Le proprietà dei carciofi

I nutrienti principali del carciofo sono la cinarina e il ferro, anche se non è indifferente la percentuale di inulina. La cinarina è un alcaloide presente nel carciofo dotato di una specifica azione protettiva nei confronti del fegato e di riduzione dei livelli di colesterolo nel sangue. È disponibile soprattutto quando il carciofo viene impiegato crudo o nelle varie forme di cottura in olio. Mentre la bollitura fa perdere buona parte di questa sostanza, che passa in soluzione e viene eliminata. L’inulina è invece uno zucchero presente nel carciofo crudo, che spontaneamente non è assimilabile da parte della mucosa intestinale. Può diventarlo però per azione del calore. Per questa ragione, il carciofo crudo può essere impiegato nelle diete dimagranti e nell’alimentazione dei soggetti diabetici. Mentre quello cotto è controindicato nel diabete e può essere usato in una dieta dimagrante: tenendo però conto del suo maggiore apporto in zuccheri. La presenza di ferro nel carciofo (in media: 1 milligrammo per 100 grammi di prodotto) varia invece a seconda della modalità di preparazione (in quanto una quota significativa di ferro è agevolata dall’assorbimento degli zuccheri). Nei carciofi si trovano poi pure i tannini (conferiscono il colore scuro e la ruvidità al tatto), dotati di proprietà sedative e antitumorali: a patto però di consumarli soprattutto crudi e conditi con olio, sale e limone. Altri costituenti del carciofo sono i flavonoidi, alcuni enzimi ad azione ipoglicemizzante, elettroliti (come potassio, calcio e magnesio), l’acido caffeico e numerosi fitosteroli (sostanze ormono-simili). Fra le vitamine, invece, si registrano discrete quantità di vitamina A, vitamina C e niacina.

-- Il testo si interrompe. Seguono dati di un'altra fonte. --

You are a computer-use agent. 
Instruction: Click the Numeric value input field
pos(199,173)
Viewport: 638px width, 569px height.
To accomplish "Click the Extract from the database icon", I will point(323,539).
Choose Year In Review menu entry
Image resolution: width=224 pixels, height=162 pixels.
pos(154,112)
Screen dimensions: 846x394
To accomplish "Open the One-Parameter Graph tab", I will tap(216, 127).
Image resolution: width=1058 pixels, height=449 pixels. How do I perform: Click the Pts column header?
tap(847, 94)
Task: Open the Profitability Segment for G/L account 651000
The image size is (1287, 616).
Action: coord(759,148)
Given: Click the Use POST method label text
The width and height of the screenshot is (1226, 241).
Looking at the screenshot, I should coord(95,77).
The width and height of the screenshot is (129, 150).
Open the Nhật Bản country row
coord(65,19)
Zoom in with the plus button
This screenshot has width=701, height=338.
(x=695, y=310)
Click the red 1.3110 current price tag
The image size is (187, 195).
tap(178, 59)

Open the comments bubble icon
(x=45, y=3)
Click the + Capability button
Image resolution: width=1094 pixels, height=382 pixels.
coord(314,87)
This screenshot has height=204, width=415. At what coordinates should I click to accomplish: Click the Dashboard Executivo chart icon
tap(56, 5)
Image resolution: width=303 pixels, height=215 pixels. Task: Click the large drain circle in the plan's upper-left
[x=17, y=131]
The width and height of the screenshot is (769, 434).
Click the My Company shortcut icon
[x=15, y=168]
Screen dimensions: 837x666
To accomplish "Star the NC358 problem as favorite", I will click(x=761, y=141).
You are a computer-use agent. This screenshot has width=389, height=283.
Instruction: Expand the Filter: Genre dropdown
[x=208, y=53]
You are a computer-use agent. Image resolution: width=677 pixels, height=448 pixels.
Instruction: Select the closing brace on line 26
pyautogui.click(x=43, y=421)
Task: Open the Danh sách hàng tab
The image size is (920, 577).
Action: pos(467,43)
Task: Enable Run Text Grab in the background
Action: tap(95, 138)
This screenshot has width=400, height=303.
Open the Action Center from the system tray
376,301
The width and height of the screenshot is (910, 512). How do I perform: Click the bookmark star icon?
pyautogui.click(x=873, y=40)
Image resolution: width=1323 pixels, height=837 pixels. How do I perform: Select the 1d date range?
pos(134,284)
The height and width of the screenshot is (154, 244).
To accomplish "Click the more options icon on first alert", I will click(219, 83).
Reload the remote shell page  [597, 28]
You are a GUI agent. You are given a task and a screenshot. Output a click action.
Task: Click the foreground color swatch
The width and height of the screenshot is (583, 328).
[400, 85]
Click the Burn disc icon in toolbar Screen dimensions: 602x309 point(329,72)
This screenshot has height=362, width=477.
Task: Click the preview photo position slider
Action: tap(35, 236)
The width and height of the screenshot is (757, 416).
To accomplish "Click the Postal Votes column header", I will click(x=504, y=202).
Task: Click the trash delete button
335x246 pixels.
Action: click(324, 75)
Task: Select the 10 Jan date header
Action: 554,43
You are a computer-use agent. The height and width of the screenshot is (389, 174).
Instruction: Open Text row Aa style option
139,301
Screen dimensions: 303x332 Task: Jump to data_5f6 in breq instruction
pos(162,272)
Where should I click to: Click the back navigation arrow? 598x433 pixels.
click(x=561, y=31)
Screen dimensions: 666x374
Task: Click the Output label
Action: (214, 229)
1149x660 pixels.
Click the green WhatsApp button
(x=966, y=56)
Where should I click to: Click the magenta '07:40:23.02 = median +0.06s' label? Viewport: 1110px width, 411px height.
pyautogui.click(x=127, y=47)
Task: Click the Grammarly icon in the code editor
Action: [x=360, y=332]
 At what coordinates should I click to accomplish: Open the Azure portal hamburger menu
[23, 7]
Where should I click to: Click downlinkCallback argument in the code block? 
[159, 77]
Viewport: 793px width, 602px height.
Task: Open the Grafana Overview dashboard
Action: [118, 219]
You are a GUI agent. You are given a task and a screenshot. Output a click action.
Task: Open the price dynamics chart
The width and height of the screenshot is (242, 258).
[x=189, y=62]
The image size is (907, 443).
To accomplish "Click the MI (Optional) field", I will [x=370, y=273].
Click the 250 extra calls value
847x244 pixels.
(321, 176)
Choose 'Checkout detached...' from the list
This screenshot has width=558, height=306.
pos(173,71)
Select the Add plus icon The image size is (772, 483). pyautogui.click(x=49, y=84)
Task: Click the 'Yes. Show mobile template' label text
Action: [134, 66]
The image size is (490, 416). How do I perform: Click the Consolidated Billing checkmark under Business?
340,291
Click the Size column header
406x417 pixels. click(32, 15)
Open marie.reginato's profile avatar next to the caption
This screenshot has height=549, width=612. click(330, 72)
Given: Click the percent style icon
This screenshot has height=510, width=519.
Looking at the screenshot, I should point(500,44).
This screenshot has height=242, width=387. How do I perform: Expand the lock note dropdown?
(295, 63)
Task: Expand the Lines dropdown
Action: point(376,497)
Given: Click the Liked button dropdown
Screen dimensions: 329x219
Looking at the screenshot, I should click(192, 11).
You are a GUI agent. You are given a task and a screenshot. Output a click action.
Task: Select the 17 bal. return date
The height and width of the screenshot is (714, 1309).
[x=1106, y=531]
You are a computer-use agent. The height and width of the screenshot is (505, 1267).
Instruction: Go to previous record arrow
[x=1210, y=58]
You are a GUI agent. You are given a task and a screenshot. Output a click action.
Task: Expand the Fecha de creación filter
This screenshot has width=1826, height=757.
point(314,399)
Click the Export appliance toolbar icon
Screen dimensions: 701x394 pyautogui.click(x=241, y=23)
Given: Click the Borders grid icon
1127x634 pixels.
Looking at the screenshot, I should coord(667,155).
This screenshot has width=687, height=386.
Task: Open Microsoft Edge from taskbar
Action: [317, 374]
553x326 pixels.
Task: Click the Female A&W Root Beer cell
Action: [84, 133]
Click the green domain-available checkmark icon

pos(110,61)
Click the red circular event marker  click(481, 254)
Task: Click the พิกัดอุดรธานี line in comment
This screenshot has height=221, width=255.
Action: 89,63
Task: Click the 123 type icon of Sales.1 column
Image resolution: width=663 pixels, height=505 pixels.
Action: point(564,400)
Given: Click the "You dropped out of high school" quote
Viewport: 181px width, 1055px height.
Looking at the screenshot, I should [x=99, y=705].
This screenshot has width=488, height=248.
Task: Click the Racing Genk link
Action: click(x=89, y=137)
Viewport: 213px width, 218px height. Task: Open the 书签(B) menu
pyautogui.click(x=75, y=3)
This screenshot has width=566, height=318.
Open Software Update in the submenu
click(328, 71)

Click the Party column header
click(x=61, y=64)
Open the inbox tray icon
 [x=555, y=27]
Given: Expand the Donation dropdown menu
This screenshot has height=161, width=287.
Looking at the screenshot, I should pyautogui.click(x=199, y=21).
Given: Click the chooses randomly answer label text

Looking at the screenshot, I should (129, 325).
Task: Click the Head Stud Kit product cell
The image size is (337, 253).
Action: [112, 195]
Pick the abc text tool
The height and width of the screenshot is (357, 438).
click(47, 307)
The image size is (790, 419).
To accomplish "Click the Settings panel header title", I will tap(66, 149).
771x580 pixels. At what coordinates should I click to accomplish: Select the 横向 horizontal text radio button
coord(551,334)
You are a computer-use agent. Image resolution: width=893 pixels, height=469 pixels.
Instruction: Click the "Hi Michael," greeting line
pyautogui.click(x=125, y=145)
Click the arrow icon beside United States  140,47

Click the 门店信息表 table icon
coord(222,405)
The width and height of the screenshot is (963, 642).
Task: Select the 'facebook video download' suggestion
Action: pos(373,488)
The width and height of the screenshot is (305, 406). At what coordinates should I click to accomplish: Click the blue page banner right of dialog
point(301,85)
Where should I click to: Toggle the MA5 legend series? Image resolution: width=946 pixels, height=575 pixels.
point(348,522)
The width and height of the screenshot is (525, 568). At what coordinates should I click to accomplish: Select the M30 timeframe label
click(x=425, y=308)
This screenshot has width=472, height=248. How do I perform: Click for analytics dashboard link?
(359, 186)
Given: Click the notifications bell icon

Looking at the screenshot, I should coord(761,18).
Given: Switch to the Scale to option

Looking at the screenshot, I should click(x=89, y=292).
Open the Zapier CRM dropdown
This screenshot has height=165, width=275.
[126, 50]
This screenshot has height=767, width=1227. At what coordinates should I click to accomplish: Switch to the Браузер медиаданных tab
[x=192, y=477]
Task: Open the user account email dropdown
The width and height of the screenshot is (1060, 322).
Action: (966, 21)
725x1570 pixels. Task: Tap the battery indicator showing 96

Il carciofo e la “stretta” relazione con il fegato e con i reni

A premiare i carciofi è anche il basso apporto calorico (47 chilocalorie per 100 grammi di prodotto). Ma quando si elencano i benefici legati alla loro assunzione attraverso la dieta, in realtà si finisce quasi sempre con il parlare dell’azione sul fegato. L’ortaggio, in effetti, preserva la funzionalità della centrale energetica del nostro organismo in diversi modi. Accelera l’escrezione del colesterolo attraverso la bile e, più in generale, determina una aumentata attività dell’organo (se fritto). Il risultato che si ottiene è una riduzione del gonfiore addominale, della bocca amara e della difficoltà digestiva post-prandiale. Al contrario, il carciofo bollito rende più disponibile la sua quota di zuccheri. Ma può essere non sopportato da molti pazienti, in quanto rallenta la motilità della colecisti (causa del meteorismo addominale). Oltre alle preziose proprietà antiossidanti, il carciofo ha un importante valore diuretico: sempre grazie alla cinarina, ma pure all’elevato contenuto di acqua che lo contraddistingue.

Carciofi: come prepararli?

Una volta scelti i carciofi di miglior qualità, occorre lavarli con cura (sulle foglie possono depositarsi alcuni prodotti tossici utilizzati in agricoltura) prima di decidere come consumarli. Il modo migliore è sicuramente crudo: in un’insalata (privando i carciofi della buccia esterna) o conditi con olio, limone e un po’ di aglio. Per chi invece lo preferisce cotto, il carciofo può essere preparato bollito (l’acqua di cottura può essere riutilizzata per esempio nei brodi, per non disperdere i principi attivi rilasciati con la cottura), arrostito al forno o alla piastra. Durante la preparazione, sia nel caso di una ricetta che prevede il carciofo crudo sia di quello cotto, è bene ricordare che la parte interna dell’ortaggio (una volta tagliata) si ossida molto rapidamente. Per questo, durante la preparazione, è utile riporre i pezzi tagliati a bagno in succo di limone. In frigorifero, dopo averli lavati e asciugati, i carciofi possono essere conservati fino a sette giorni: purché però si taglino le foglie esterne più dure e si lasci soltanto una piccola porzione del gambo.